Die Richtlinie schreibt nicht die Höhe der Mindestlöhne vor. Aber die Bundesregierung müsste wohl die Regeln für die Mindestlohnkommission ändern. Wie dieses Gremium die Sätze ermittelt, entspricht nicht den Prinzipien, die der Rechtsakt allen EU-Staaten mit Mindestlöhnen vorgeben will. Gesamtmetall-Chef Zander klagt, solch eine Vereinheitlichung "erlauben weder die europäischen Verträge noch das Grundgesetz: Dieser ständige Einheitswahn ist falsch und gefährlich".

"So etwas Weltfremdes habe ich selten gesehen."

Hoch umstritten ist auch, dass die Richtlinie Regierungen dazu zwingt, Aktionspläne zur Erhöhung der Tarifbindung zu entwerfen. Dies ist der Anteil der Arbeitnehmer, deren Betrieb von Gehaltstarifverträgen erfasst wird. Solche Pläne sollen alle EU-Länder mit einer Tarifbindung von unter 80 Prozent verabschieden, heißt es in der Verhandlungsposition des Europaparlaments.

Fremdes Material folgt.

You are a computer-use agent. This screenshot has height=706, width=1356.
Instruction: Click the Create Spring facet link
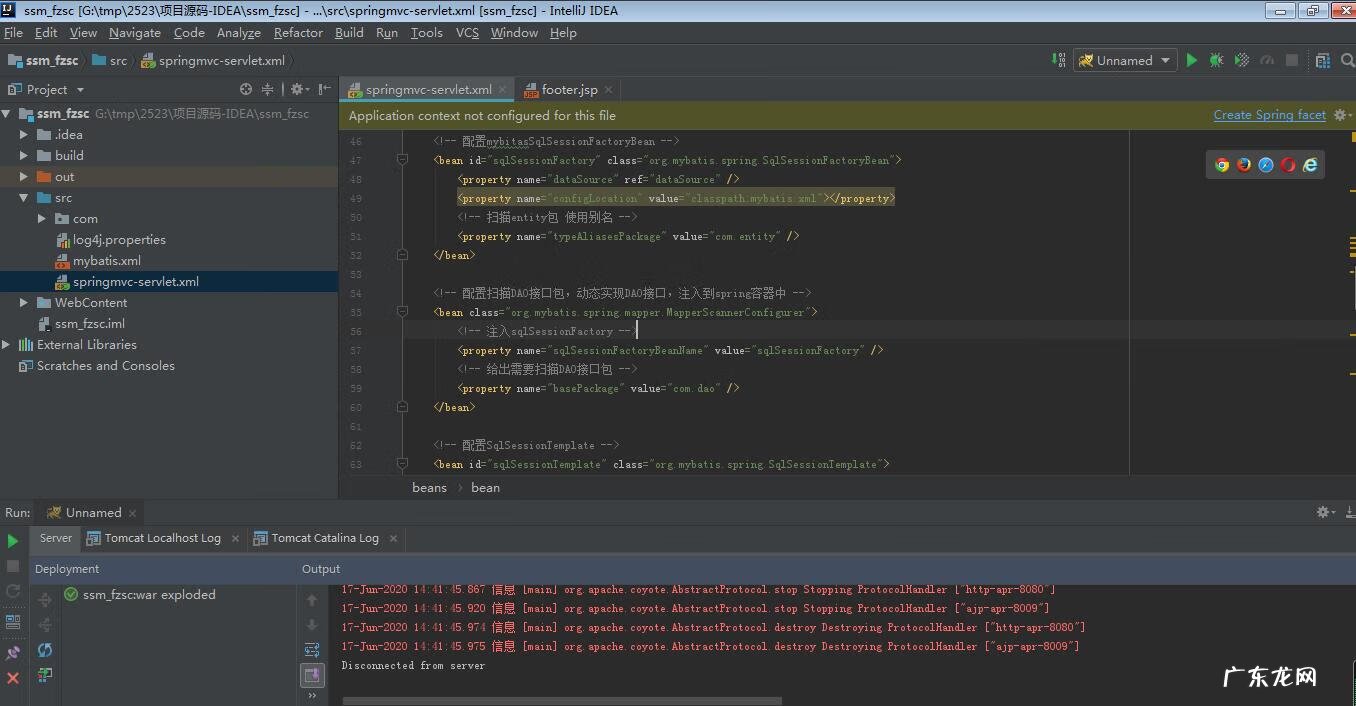pos(1269,115)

Das trifft auf die meisten EU-Staaten zu, etwa Deutschland, wo der Satz um die 50 Prozent beträgt. Zander ist empört: "Da wird am grünen Tisch in Brüssel festgelegt, wie hoch die Tarifbindung angeblich sein muss, damit ein Tarifsystem funktioniert. So etwas Weltfremdes habe ich selten gesehen."

Der Gesamtmetall-Chef fürchtet um die im Grundgesetz verankerte Tarifautonomie, also das Recht von Gewerkschaften und Arbeitgeberverbänden, ohne staatliche Einmischung Tarifverträge auszuhandeln. Ein Aktionsplan der Regierung für eine höhere Tarifbindung werde "darauf hinauslaufen, dass man die Tarifautonomie einschränkt: Statt Freiwilligkeit ist staatlicher Zwang angesagt", sagt er. Die Regierung könnte zum Beispiel mehr Tarifverträge für allgemeinverbindlich erklären. Dann gelten sie auch für Firmen, die nicht im Arbeitgeberverband organisiert sind. Zander warnt, dies mindere den Anreiz, überhaupt einer Gewerkschaft oder einem Unternehmerverband beizutreten: "Das untergräbt unser bewährtes System der Sozialpartnerschaft."

"Mal sehen, ob wir vor der nächsten Europawahl wieder werben werden."

Besonders sauer ist Zander über den Europaabgeordneten Dennis Radtke. Der ist einer von zwei Berichterstattern für die Richtlinie und damit maßgeblich verantwortlich für die Parlamentsposition zu diesem Gesetz. Der CDU-Politiker hat den Gesetzentwurf an manchen Stellen noch verschärft, was ihm den Unmut einiger Parteifreunde einbrachte. Zander sagt, Radtke habe "ein schlechtes Gesetz weiter verschlechtert: Mit seiner Position ist er meilenweit vom Programm seiner Partei entfernt."

Der Gesamtmetall-Chef glaubt, dass EU-Kommission und -Parlament solche sozialpolitischen Initiativen bewusst anstoßen, weil sie davon ausgehen, damit in schwierigen Zeiten bei den Bürgern Sympathien für die EU zu wecken. "Aber in Wirklichkeit führen so schlechte, auch kompetenzüberschreitende Gesetze dazu, dass sich selbst glühende Unterstützer der europäischen Einigung abwenden", sagt Zander. Vor der vergangenen Europawahl hätten sein Verband und die Mitgliedsfirmen massiv dafür geworben, wählen zu gehen. "Doch jetzt sagen viele Unternehmer: Aus Brüssel kommt nur Gegenwind. Und Vorhaben wie diese Richtlinie machen es immer schwerer, glaubwürdig gegen solche Aussagen zu argumentieren", klagt der Hauptgeschäftsführer: "Mal sehen, ob wir vor der nächsten Europawahl wieder werben werden."